Nach Hause
Annika Dick
Die Blätter an den Bäumen haben schon vor Wochen ihre grüne Farbe gegen das Rot und Gelb und Braun eingetauscht, das meine Mutter so liebt. Sie sagt, sie tue es für mich. Als Geschenk. Um mir zu zeigen, wie sehr sie mich liebt. Und doch erzwingt sie jedes Jahr diesen Weg von mir. Jedes Jahr bin ich aufs Neue gezwungen mein Zuhause zu verlassen und alles, was mir lieb und teuer ist, für diese quälend langen Monate hinter mir zu lassen.
Heute hat sie mich mitgenommen zu einem Fest, dass die Menschen zu Ehren der Ernte feiern. IHR zu Ehren.
Immer geht es um sie! Immer muss es nach ihrem Willen gehen! Manchmal frage ich mich, wer die Mutter und wer das Kind ist.

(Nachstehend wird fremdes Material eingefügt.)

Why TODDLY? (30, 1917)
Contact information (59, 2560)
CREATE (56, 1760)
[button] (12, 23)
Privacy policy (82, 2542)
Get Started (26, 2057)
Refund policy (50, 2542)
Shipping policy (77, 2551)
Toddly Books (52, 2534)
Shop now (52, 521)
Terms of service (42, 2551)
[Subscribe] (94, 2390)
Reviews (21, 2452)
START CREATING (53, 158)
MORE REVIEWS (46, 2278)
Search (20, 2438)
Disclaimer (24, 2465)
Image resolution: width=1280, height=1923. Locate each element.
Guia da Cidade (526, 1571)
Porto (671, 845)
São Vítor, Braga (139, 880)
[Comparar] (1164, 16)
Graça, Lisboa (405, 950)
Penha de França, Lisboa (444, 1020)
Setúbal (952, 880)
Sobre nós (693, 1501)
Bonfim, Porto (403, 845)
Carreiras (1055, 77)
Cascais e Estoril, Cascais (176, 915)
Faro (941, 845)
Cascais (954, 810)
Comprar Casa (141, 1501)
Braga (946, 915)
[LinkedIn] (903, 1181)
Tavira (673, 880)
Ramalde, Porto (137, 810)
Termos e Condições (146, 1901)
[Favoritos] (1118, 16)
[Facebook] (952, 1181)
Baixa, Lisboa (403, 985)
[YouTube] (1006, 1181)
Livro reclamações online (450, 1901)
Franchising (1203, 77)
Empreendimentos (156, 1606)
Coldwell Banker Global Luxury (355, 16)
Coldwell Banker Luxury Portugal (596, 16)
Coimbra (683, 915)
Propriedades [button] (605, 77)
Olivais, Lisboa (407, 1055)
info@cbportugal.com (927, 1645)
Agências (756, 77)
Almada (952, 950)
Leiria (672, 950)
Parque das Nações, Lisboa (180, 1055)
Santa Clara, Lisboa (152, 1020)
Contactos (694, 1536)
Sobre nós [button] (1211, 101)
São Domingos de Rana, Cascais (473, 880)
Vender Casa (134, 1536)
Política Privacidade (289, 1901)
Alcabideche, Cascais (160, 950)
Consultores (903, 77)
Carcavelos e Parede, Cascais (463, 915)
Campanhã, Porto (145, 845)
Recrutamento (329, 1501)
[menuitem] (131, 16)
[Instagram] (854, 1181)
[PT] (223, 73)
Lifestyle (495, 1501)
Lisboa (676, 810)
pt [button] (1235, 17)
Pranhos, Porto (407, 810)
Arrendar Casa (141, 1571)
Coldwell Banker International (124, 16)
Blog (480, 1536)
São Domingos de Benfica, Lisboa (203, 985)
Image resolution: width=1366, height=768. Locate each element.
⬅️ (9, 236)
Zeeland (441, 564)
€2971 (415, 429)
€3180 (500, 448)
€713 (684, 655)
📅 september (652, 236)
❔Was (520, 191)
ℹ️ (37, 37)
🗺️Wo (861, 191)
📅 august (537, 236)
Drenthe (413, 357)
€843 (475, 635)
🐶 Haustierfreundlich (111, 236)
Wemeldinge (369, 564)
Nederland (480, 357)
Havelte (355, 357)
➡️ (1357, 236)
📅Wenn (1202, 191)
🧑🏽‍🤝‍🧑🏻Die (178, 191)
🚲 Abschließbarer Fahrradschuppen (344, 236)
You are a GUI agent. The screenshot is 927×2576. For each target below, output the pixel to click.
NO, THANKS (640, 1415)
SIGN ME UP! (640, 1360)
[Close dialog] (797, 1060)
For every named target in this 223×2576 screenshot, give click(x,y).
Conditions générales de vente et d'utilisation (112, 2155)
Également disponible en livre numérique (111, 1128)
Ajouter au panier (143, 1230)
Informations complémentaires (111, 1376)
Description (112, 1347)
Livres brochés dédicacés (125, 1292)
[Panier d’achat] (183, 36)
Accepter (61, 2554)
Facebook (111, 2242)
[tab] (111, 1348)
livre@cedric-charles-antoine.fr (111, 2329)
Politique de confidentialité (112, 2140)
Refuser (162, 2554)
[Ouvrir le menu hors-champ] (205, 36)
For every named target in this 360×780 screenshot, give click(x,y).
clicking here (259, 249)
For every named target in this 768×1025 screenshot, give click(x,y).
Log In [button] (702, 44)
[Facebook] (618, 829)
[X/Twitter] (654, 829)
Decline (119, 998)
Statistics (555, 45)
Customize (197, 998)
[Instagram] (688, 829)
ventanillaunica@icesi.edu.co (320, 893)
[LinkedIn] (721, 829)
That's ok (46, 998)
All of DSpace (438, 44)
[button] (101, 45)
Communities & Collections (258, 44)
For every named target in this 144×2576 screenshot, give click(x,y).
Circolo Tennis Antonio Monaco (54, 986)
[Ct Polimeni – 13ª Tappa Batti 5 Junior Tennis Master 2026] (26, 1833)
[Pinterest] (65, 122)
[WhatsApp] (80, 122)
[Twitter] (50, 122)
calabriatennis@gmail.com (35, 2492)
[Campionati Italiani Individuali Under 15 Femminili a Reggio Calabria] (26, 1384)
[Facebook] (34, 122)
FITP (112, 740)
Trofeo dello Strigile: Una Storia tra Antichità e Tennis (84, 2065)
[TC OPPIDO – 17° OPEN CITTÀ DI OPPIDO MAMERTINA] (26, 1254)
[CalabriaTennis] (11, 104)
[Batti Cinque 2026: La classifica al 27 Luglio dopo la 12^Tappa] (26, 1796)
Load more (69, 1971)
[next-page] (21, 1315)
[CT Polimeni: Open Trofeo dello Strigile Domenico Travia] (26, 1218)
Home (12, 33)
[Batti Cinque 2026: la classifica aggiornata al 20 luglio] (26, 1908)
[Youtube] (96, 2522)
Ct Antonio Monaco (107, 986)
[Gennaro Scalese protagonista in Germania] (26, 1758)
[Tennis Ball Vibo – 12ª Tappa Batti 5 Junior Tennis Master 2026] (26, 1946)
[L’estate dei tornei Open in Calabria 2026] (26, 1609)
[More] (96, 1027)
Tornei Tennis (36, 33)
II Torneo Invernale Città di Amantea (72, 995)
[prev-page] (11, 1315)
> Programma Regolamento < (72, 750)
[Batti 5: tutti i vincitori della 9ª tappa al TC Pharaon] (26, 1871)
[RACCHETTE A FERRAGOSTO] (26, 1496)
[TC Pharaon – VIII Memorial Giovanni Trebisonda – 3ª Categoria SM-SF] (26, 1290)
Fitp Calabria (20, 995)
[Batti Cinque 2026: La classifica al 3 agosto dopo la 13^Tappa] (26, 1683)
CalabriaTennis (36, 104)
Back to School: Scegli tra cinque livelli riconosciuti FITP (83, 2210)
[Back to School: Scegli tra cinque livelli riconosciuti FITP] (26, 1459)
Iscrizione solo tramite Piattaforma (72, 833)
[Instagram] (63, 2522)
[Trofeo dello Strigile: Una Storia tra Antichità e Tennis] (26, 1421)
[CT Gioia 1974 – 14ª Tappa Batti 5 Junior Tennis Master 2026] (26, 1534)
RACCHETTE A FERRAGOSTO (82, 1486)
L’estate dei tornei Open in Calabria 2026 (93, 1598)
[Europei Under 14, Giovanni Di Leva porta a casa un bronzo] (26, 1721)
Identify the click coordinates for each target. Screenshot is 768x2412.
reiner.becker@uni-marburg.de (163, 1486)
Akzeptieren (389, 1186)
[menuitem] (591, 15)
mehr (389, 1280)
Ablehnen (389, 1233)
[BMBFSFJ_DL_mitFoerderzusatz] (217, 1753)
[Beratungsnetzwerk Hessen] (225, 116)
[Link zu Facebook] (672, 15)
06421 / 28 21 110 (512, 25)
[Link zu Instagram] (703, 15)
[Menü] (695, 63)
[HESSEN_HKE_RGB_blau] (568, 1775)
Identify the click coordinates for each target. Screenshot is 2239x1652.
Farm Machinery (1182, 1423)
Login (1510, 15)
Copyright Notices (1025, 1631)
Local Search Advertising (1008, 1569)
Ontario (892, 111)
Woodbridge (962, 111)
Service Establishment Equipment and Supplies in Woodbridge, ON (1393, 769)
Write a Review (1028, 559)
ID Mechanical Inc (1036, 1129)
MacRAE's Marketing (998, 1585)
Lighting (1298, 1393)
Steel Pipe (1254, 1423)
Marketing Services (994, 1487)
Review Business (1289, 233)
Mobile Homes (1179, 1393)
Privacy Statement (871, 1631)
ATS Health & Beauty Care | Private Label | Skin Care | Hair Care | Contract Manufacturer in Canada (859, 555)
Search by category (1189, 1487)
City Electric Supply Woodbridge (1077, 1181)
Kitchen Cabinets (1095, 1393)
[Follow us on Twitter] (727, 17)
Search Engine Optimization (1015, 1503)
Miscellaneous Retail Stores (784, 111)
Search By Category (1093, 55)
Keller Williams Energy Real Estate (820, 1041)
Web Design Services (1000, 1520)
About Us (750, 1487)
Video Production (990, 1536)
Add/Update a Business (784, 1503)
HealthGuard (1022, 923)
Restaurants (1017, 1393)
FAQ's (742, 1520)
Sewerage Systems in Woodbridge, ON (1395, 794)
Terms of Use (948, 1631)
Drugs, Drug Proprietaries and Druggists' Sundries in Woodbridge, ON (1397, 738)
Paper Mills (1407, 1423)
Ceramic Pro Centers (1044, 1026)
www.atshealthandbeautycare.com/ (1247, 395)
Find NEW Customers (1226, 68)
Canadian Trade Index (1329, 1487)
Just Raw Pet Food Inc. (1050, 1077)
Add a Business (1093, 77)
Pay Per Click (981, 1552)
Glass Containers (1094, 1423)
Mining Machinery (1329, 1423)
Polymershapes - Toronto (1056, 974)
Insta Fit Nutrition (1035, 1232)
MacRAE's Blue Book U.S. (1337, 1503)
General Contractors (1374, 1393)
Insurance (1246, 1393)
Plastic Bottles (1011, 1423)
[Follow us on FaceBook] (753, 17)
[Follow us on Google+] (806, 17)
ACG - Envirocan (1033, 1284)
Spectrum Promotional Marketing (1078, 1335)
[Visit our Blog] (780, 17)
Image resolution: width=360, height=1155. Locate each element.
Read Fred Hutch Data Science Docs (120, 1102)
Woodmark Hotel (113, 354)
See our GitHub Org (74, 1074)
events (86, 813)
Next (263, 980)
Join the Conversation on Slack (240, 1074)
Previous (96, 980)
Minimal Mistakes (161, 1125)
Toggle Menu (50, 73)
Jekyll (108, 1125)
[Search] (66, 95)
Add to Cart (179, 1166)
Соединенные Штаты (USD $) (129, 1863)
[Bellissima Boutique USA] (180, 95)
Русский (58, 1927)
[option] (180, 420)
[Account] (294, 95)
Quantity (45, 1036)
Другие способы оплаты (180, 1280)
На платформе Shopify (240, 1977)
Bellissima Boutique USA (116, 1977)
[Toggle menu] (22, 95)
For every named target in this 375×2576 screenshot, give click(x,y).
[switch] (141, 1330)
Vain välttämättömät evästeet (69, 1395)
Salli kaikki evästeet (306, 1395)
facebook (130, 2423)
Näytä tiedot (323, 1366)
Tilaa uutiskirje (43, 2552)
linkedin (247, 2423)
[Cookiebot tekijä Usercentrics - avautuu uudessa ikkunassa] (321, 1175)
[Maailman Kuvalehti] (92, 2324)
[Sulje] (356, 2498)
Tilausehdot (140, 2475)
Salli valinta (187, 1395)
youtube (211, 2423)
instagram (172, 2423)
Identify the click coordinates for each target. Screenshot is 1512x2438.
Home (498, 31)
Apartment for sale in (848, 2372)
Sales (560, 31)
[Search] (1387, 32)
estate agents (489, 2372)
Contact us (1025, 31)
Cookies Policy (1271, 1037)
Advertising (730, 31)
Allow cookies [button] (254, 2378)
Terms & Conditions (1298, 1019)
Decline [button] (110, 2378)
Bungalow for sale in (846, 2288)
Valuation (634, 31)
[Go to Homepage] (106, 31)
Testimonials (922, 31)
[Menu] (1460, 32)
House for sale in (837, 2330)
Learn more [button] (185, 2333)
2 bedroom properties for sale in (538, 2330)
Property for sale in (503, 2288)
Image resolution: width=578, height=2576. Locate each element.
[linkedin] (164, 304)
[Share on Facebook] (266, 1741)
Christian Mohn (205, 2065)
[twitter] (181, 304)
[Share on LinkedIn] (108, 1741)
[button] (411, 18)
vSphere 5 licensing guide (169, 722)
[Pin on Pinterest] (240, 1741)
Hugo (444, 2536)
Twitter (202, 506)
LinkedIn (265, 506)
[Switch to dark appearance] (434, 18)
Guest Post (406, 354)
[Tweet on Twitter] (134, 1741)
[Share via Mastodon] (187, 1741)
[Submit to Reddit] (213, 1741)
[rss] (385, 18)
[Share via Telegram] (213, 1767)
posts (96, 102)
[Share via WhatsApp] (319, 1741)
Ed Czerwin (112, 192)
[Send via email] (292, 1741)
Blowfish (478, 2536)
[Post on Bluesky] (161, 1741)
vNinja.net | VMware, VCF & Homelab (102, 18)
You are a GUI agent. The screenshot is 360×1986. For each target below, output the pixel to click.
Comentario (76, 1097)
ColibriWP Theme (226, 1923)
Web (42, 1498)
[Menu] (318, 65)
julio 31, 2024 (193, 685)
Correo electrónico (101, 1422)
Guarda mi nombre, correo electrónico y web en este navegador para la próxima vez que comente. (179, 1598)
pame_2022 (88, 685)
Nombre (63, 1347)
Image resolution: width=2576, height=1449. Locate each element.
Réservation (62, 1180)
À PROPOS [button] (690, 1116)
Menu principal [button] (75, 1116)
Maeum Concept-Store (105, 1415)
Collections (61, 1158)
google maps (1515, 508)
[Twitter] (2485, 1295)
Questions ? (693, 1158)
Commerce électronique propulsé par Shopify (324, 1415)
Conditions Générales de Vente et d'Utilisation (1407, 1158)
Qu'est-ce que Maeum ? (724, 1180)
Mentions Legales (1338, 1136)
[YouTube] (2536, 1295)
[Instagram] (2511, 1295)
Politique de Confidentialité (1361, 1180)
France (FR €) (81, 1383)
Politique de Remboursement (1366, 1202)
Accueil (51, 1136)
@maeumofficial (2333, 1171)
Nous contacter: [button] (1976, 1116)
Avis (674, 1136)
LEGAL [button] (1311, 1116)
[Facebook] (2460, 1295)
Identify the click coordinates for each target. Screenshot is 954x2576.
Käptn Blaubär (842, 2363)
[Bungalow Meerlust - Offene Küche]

Sie ist aufgeregt. Springt umher wie ein kleines Mädchen, als wir uns den Menschen nähern. Sie danken für die reiche Ernte, die sie über den Winter bringen wird. Doch das Lächeln meiner Mutter verblasst rasch, und es dauert nicht lange, bis ich den Grund erkenne: Die Menschen haben Statuen errichtet, um die Götter zu ehren. Zwei Statuen - einen Mann und eine Frau. Sie rufen nicht nach meiner Mutter, danken nicht IHR für die reiche Ernte. Nein, sie beten unsere Namen; den meines Ehemannes und meinen eigenen. Die plötzliche Kälte neben mir zeigt nur zu deutlich, was meine Mutter davon hält. Sie wendet sich ab; lässt mich und die Menschen stehen.
Ihre Liebe ist launisch. Sie ist da, wenn es ihr nützt - wenn es sie gut aussehen lässt. Jetzt tut sie das nicht.
Ich darf gehen, werde für heute nicht länger gebraucht. Das heißt, ich werde für die nächsten Monate nicht mehr gebraucht. Denn heute ist der Tag an dem ich zu meinem Ehemann zurückkehre.
Ich drehe mich um und sehe meiner Mutter nach. Normalerweise würde sie mich jetzt rufen. Würde mich ihre Kore nennen – ihr Mädchen. Ich schüttele schweigend den Kopf und gehe an den feiernden Menschen vorbei. Ich laufe den Rest des Tages und pünktlich zum Sonnenuntergang erreiche ich das Ufer des Styx.
Charon legt gerade mit seinem Boot am Ufer an und lässt mehrere Verstorbene einsteigen. Sie achten auf nichts um sich herum. Ich betrachte sie kurz, bevor mein Blick wieder auf den Fluss fällt. Charon lässt das Boot in die Fluten gleiten und während ich zusehe, wie es das gegenüberliegende Ufer anstrebt, breitet sich ein Lächeln auf meinen Lippen aus.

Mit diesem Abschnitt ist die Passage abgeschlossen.